[openstack-dev] [nova] Stein PTG summary
melanie witt
melwittt at gmail.com
Wed Sep 26 22:10:46 UTC 2018
Hello everybody,
I've written up a high level summary of the discussions we had at the
PTG -- please feel free to reply to this thread to fill in anything I've
missed.
We used our PTG etherpad:
https://etherpad.openstack.org/p/nova-ptg-stein
as an agenda and each topic we discussed was filled in with agreements,
todos, and action items during the discussion. Please check out the
etherpad to find notes relevant to your topics of interest, and reach
out to us on IRC in #openstack-nova, on this mailing list with the
[nova] tag, or by email to me if you have any questions.

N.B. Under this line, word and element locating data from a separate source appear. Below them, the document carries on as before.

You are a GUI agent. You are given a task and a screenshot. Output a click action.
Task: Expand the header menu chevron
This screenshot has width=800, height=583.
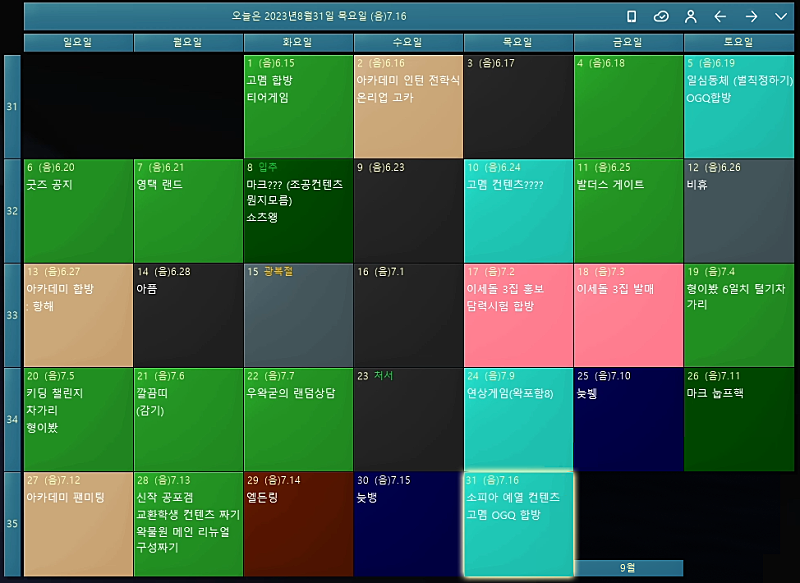point(780,16)
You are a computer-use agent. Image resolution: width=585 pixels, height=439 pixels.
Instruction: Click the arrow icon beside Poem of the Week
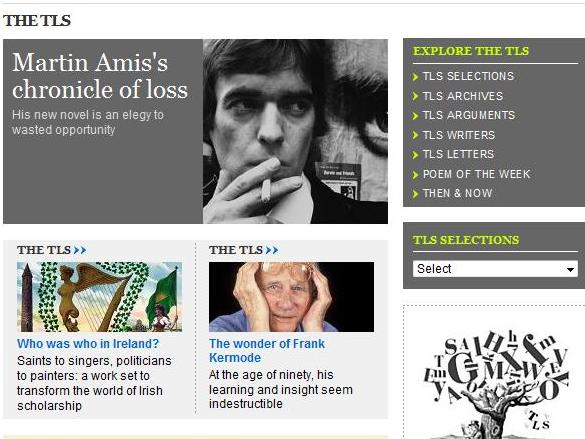pyautogui.click(x=416, y=174)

Now, onto the high level summary:
Rocky retrospective
===================
We began Wednesday morning with a retro on the Rocky cycle and captured
notes on this etherpad:
https://etherpad.openstack.org/p/nova-rocky-retrospective
The runways review process was seen as overall positive and helped get
some blueprint implementations merged that had languished in previous
cycles. We agreed to continue with the runways process as-is in Stein
and use it for approved blueprints. We did note that we could do better
at queuing important approved work into runways, such as
placement-related efforts that were not added to runways last cycle.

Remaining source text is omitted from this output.